I lack mastery in all but a very few, a select few, fields of artistic expression. But in those that really matter, and even to some extent the pursuit of learning those that far elude mastery, I can’t do what I do with the clatter of this world fighting for my attention. The closer I get to the putting three or five or seven words in the exact order to say the exact thing I want, the less patient I become, the more heightened my irritation is, as if I unconsciously call the battalions to high alert to the ramparts of my mind in defense of this moment in time and space when something outside of me, better than me, and yet a small slice of the fulfillment of me, happens. Why do it? she asks? Because I’m not sure It’s not necessary.
I realized later had I been less concerned with my own ego and entertaining them, I would have thought about the question my son’s lovely lady asked. I would have said to her — a wonderful dancer from childhood, I am told — “Because it’s a bit necessary I think. Didn’t you find it so in the studio?”
I’m guessing she would agree with me, because she too has a little diva in her, or at least I suspect she did to be as good at her art as she used to be. Don’t we all have a little of this in us, right there nudging next to our finest moments, perhaps jading them with a bit of ourselves that we know are not as colorful as the art we try to produce?
I am constantly reminded how flawed I am.

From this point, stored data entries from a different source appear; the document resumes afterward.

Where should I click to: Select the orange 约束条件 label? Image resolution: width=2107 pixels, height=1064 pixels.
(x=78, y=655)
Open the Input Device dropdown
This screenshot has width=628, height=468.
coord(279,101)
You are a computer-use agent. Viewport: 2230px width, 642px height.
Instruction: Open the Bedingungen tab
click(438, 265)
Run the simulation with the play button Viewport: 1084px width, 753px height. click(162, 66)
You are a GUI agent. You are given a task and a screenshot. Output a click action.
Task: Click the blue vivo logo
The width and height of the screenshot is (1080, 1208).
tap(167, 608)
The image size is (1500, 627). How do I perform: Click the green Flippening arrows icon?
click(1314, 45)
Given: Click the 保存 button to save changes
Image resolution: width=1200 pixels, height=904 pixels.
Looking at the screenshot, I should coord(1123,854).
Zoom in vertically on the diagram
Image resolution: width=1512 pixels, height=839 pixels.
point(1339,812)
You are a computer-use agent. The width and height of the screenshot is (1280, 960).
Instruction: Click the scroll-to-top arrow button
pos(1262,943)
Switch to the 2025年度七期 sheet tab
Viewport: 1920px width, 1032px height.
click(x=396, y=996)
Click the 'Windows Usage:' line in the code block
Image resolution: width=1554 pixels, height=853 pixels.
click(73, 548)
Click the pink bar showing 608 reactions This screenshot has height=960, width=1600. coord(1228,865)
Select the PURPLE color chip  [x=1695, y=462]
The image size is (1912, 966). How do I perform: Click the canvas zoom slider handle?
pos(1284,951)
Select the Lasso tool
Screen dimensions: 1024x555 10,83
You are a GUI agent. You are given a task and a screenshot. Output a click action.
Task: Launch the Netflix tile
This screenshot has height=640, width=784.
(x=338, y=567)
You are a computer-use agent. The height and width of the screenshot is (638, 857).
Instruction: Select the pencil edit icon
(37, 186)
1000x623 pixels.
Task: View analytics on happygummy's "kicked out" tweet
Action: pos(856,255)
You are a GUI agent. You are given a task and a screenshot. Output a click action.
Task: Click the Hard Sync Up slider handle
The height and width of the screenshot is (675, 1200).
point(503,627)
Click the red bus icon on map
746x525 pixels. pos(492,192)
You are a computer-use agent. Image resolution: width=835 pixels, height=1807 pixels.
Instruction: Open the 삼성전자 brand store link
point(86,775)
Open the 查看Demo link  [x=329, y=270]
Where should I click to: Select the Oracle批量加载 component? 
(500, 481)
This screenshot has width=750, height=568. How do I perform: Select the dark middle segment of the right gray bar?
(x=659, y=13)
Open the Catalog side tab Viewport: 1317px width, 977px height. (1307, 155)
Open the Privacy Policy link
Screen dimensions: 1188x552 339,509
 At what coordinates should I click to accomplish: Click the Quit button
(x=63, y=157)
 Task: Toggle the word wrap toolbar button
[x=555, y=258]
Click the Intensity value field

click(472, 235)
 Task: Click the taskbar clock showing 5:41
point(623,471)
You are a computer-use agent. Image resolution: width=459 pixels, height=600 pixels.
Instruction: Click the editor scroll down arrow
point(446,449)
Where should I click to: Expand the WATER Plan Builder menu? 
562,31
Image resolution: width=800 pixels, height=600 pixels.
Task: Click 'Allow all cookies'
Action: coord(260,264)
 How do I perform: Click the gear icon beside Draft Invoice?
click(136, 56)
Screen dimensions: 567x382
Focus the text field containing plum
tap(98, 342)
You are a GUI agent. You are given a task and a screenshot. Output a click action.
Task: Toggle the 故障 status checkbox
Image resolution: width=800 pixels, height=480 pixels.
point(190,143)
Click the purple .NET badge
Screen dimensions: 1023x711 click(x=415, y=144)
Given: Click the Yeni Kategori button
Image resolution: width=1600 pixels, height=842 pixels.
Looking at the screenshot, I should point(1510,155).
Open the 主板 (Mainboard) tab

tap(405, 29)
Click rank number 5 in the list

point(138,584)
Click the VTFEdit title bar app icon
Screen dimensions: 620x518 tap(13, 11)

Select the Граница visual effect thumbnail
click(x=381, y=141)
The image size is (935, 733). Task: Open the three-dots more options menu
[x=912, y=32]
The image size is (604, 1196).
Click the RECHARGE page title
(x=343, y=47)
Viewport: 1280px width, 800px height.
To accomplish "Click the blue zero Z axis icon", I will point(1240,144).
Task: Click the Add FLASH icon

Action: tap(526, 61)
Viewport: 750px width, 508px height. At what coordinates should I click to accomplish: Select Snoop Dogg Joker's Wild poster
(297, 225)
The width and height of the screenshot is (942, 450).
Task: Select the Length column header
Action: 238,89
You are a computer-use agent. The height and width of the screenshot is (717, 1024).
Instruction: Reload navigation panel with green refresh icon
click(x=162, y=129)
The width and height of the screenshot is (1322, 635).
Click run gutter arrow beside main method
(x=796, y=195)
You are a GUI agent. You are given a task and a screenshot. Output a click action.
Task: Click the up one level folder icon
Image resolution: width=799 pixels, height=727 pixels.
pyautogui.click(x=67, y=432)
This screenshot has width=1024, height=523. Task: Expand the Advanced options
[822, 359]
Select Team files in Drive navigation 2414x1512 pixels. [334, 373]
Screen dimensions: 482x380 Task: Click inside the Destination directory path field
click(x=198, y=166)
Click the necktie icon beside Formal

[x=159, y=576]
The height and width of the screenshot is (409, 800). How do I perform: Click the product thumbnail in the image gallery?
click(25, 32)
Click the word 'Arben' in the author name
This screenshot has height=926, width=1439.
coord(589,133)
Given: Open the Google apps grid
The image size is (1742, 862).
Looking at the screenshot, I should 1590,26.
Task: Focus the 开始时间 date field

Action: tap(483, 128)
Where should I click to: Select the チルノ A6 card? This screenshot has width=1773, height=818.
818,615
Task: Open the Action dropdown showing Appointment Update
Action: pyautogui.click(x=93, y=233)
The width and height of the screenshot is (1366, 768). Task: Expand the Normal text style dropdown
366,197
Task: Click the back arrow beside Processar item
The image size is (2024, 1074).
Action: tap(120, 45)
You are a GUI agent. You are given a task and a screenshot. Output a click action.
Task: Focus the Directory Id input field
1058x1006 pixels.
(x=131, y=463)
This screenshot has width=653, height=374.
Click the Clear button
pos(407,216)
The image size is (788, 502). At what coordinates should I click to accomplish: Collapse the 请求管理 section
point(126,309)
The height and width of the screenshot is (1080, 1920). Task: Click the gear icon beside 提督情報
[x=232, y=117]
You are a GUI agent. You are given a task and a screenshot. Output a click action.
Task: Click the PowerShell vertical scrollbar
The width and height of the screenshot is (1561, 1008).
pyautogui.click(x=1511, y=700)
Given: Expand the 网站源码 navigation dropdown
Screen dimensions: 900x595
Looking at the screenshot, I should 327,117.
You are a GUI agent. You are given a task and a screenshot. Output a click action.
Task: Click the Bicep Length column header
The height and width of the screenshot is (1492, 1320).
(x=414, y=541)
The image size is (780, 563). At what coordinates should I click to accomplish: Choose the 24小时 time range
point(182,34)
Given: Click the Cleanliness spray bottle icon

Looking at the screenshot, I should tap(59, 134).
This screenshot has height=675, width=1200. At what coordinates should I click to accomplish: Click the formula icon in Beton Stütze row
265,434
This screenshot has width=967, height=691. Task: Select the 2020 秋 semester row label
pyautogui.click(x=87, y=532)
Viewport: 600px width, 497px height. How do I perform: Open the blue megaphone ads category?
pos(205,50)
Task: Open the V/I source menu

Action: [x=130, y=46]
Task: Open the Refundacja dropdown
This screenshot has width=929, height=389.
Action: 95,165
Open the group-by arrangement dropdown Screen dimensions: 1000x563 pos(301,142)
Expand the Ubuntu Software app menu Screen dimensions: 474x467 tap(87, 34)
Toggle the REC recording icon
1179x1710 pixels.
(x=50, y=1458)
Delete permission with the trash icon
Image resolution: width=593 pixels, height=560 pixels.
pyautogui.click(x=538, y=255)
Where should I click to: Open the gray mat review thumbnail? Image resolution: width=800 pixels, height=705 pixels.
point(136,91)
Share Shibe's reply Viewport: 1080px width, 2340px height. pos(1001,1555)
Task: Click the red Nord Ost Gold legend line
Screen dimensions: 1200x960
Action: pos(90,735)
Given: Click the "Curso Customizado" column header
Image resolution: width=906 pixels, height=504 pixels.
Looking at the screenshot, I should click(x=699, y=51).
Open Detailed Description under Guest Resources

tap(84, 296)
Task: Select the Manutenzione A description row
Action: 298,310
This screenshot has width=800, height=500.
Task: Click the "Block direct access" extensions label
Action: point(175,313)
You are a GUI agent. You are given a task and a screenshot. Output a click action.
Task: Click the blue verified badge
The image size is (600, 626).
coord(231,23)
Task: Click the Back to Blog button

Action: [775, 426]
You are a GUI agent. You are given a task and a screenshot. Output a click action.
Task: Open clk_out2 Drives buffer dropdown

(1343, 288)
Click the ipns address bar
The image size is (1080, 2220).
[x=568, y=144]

I am constantly aware of how hard I work to smooth rough edges that take hours of spiritual discipline to sand away yet can become married in a moment of elevated voice and sour-filled expression of selfish pity.
I suspect it’s necessary, these diva moments, this side of heaven to keep us humble and to keep us learning until that day when we finally get it right, on Earth as it is in heaven.
At least I hope it is, which heightens my awareness of my responsibility to do what I do while minimizing my diva moments even if I don’t really want to eliminate them.